Stored data:
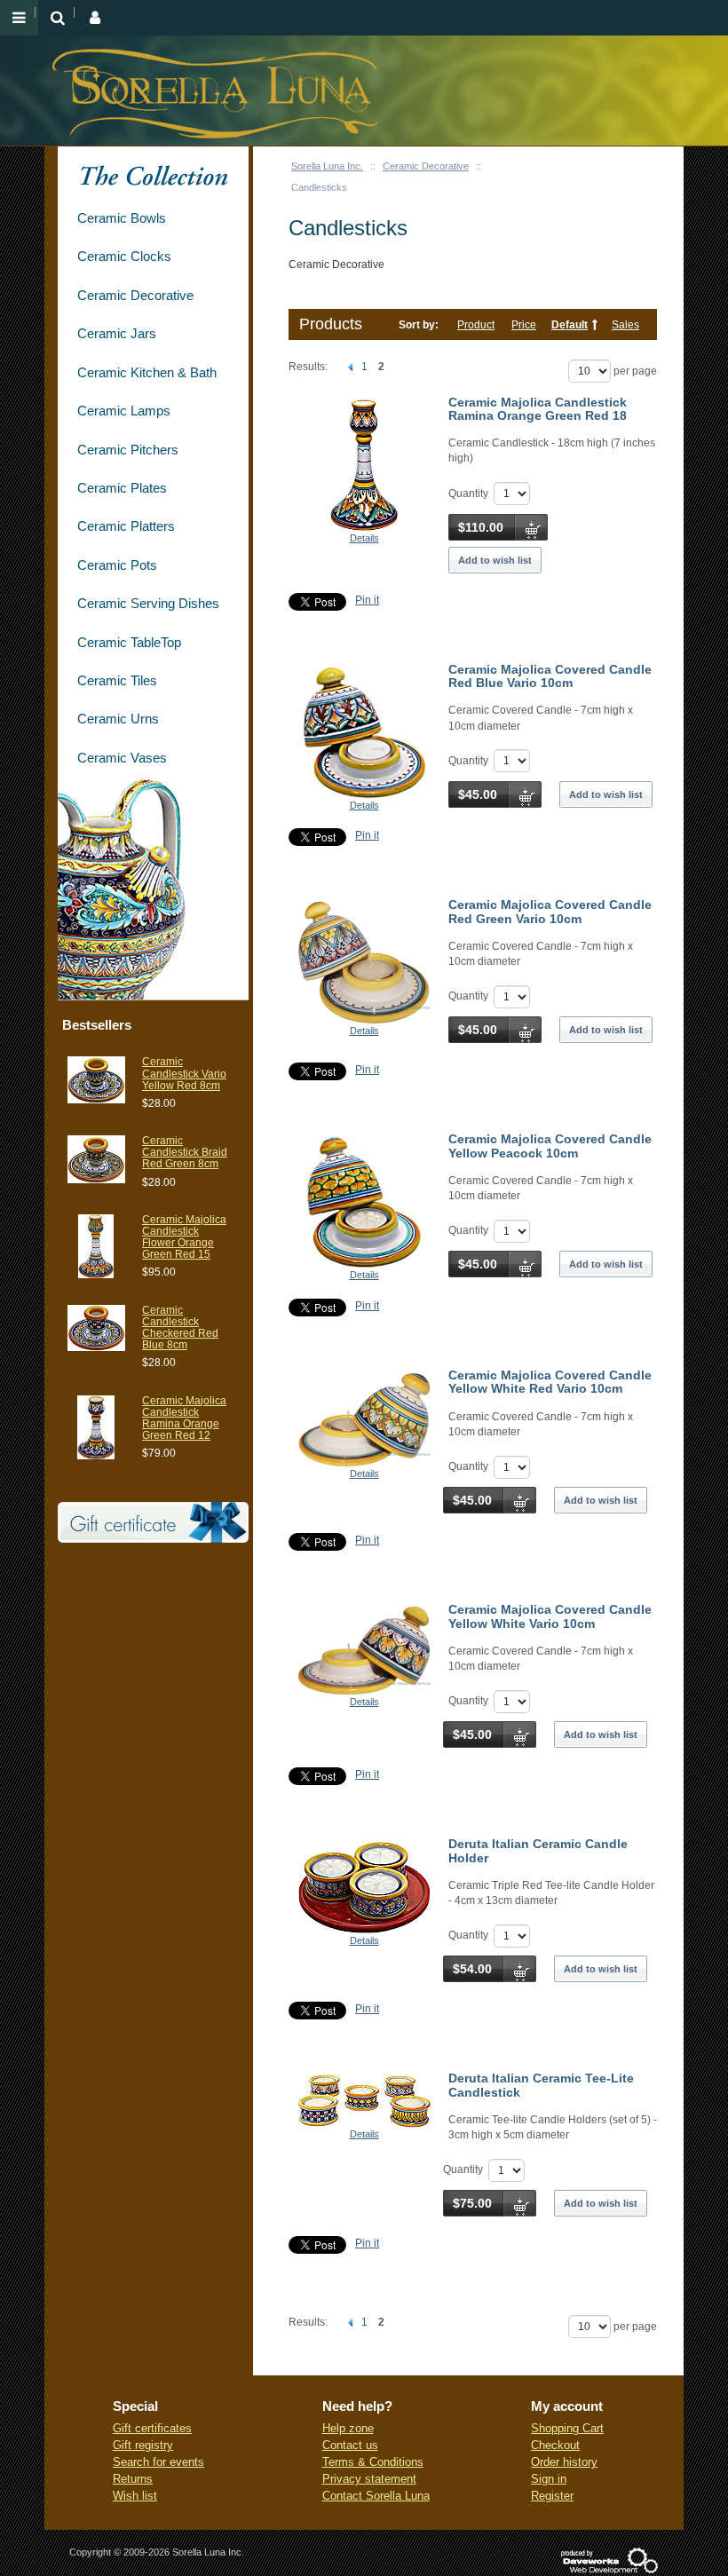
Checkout (555, 2445)
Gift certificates (152, 2428)
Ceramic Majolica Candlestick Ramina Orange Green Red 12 (184, 1418)
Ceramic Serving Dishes (148, 603)
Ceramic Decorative (426, 166)
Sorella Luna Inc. (327, 166)
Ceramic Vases (122, 757)
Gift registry (143, 2445)
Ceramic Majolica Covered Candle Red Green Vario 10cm (550, 911)
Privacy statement (369, 2478)
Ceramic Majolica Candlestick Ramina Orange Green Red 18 (537, 409)
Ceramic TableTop (129, 642)
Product (476, 325)
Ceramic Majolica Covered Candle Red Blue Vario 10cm (550, 676)
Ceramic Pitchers (127, 449)
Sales (625, 325)
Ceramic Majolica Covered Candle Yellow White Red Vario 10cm (550, 1381)
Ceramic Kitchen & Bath (147, 372)
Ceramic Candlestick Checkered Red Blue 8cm (180, 1328)
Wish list (135, 2495)
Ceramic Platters (126, 525)
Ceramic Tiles (117, 680)
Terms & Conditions (372, 2462)
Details (364, 538)
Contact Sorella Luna (376, 2495)
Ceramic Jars (116, 333)
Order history (564, 2462)
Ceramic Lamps (123, 410)
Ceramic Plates (122, 487)
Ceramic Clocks (124, 256)
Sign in (548, 2478)
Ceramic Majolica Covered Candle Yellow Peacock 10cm (550, 1145)
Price (523, 325)
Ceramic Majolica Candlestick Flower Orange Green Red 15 (184, 1237)
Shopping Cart (567, 2428)
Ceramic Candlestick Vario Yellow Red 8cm (184, 1073)
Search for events (158, 2462)
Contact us (350, 2445)
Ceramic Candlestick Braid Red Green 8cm (184, 1152)
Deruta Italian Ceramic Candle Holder (538, 1850)
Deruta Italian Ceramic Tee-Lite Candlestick (541, 2084)
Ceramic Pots (117, 565)
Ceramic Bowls (121, 217)
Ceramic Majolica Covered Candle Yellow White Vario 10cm (550, 1616)
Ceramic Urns (118, 718)
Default (569, 325)
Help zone (348, 2428)
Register (552, 2495)
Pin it (367, 600)
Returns (133, 2478)
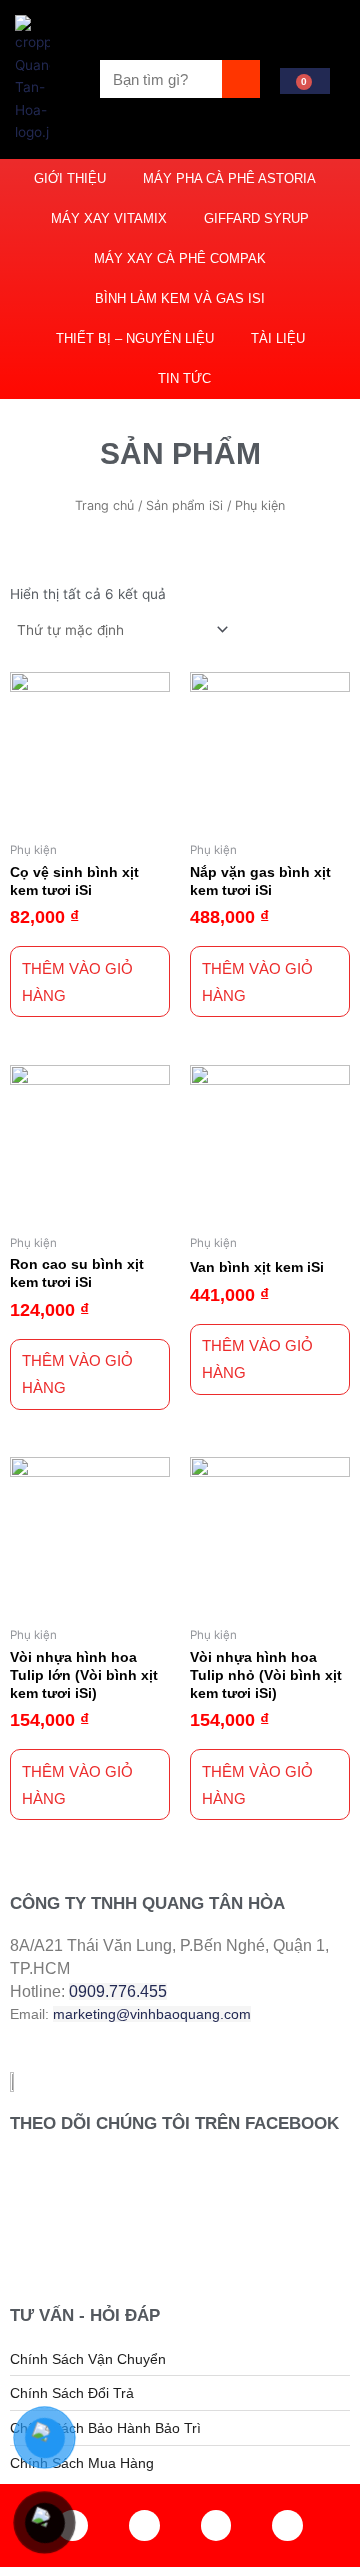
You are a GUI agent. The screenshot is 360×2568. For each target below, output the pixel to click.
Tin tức (184, 378)
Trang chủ (104, 505)
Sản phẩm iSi (184, 505)
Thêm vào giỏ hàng (77, 982)
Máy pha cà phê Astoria (229, 178)
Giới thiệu (70, 178)
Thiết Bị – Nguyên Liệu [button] (135, 338)
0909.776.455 (118, 1991)
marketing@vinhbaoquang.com (152, 2014)
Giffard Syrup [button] (256, 218)
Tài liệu (278, 338)
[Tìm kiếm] (241, 79)
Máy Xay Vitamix (109, 218)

- **TRY IT**
Transcribe all the records above word for word, without their images.

- **PROBLEM SOLUTION**
Checkout (555, 2445)
Gift certificates (152, 2428)
Ceramic Majolica Candlestick Ramina Orange Green Red 12 (184, 1418)
Ceramic Serving Dishes (148, 603)
Ceramic Decorative (426, 166)
Sorella Luna Inc. (327, 166)
Ceramic Vases (122, 757)
Gift registry (143, 2445)
Ceramic Majolica Covered Candle Red Green Vario 10cm (550, 911)
Privacy statement (369, 2478)
Ceramic Majolica Candlestick Ramina Orange Green Red 18 (537, 409)
Ceramic TableTop (129, 642)
Product (476, 325)
Ceramic Majolica Covered Candle Red Blue Vario 10cm (550, 676)
Ceramic Pitchers (127, 449)
Sales (625, 325)
Ceramic Majolica Covered Candle Yellow White Red Vario 10cm (550, 1381)
Ceramic Kitchen & Bath (147, 372)
Ceramic Candlestick Checkered Red Blue 8cm (180, 1328)
Wish list (135, 2495)
Ceramic Platters (126, 525)
Ceramic Tiles (117, 680)
Terms & Conditions (372, 2462)
Details (364, 538)
Contact Sorella Luna (376, 2495)
Ceramic Jars (116, 333)
Order history (564, 2462)
Ceramic Lamps (123, 410)
Ceramic Plates (122, 487)
Ceramic Clocks (124, 256)
Sign in (548, 2478)
Ceramic Majolica Covered Candle Yellow Peacock 10cm (550, 1145)
Price (523, 325)
Ceramic Majolica Candlestick Flower Orange Green Red 15 (184, 1237)
Shopping Cart (567, 2428)
Ceramic Candlestick Vario Yellow Red 8cm (184, 1073)
Search for events (158, 2462)
Contact us (350, 2445)
Ceramic Candlestick Braid Red Green 8cm (184, 1152)
Deruta Italian Ceramic Candle Holder (538, 1850)
Deruta Italian Ceramic Tee-Lite Candlestick (541, 2084)
Ceramic Pots (117, 565)
Ceramic Bowls (121, 217)
Ceramic Majolica Covered Candle Yellow White Vario 10cm (550, 1616)
Ceramic Urns (118, 718)
Default (569, 325)
Help zone (348, 2428)
Register (552, 2495)
Pin it (367, 600)
Returns (133, 2478)
You are a GUI agent. The screenshot is 360×2568. For each target below, output the pixel to click.
Tin tức (184, 378)
Trang chủ (104, 505)
Sản phẩm iSi (184, 505)
Thêm vào giỏ hàng (77, 982)
Máy pha cà phê Astoria (229, 178)
Giới thiệu (70, 178)
Thiết Bị – Nguyên Liệu [button] (135, 338)
0909.776.455 (118, 1991)
marketing@vinhbaoquang.com (152, 2014)
Giffard Syrup [button] (256, 218)
Tài liệu (278, 338)
[Tìm kiếm] (241, 79)
Máy Xay Vitamix (109, 218)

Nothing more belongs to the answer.